Back in 1991, I was working among particle physicists with gravity-defying hairstyles who spoke in triple integrals at SLAC, home to the first Web site in the U.S. So I got to witness it all from the beginning — from the advent of image support in Web browsers to finally distinguish the Web from Gopher…to the 1996 psychotic rush to anoint push technology as the Web’s next revolution (Twitter 0.1?)…to the 1997 predictions by marketing wonks that we would all be shopping online at 3-D storefronts employing VRML that Christmas (shades of 3-D TV?). We even have Third Wave coffee, which I find jokingly analogous to the trite and nonsensical Web 2.0.
Coffee or the Web, the sense of experiencing an innovative rush begets more demand of, and expectations for, the same. Just read the sloganeering on the Slayer espresso machine Web site:
What lies on the other side of Caffe Artigiano, David Schomer, PID, FB80, Fair Trade, Cup of Excellence, and all the dreams of an organic, authentic, Coffee Universe now circulating and seemingly just beyond our grasp?
If Slayer was a Wired-friendly dot-com circa 1999, it would have been ridiculed for buzzword/hyperbole overload before finishing that sentence. And yes, Cup of Excellence competitions are clearly more recent constructs for coffee advancement. But for each legitimate advancement, there are dozens of examples such as the Japanese siphon brewer: a modern spit-shine on manufacturing design applied to 1830s coffee extraction technology.

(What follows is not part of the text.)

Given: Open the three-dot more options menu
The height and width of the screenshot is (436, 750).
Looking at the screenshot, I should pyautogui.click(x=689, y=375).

Even if most “future of coffee” claims are vapor, what’s the harm in a little excitement, right? Well, things have gotten so ridiculous, and consumers have been so duped into thinking things are changing too fast for them to keep up with, that we have things like this video published a few days ago: How to brew a good cup of coffee Boing Boing.
From the post on BoingBoing.net:
Simple steps for brewing a right proper cup o’ joe. It’s really the “handsorting” step that trips up the less sophisticated coffee drinkers, but then, failure to prime one’s coffee filters is also a common mistake
Huh?! And then looking at the comments on these pages (and other online references to the same video), the great majority suggest that viewers took this video quite seriously … that they were completely oblivious to how much they were being punk’d into believing anything about innovative coffee technique and technology. Here’s the direct video as published by Ben Helfen, who works at Octane in Atlanta, GA:
Not long after posting this, Ben later had to add a disclaimer on the video’s Vimeo page, worried that people would take it seriously and make themselves horribly sick in the process:
DISCLAIMER: This video is meant to be a joke for my coffee industry friends. If you were to actually try this, it would taste nasty and probably make you sick.
Former US Barista Champion, Kyle Glanville, was obviously in on the joke with his excessive use of exclamation points in his Twitter feed. But despite its great humor, unfortunately the joke went over most people’s heads. That merely reflects how bad false expectations about coffee innovation have become today — and it is clearly what Ben Helfen was exploiting.
The Slayer could make the single origin shot more palatable in theory. But is all that devotion to a second-rate espresso shot made from trendy beans with a limited flavor profile worth it?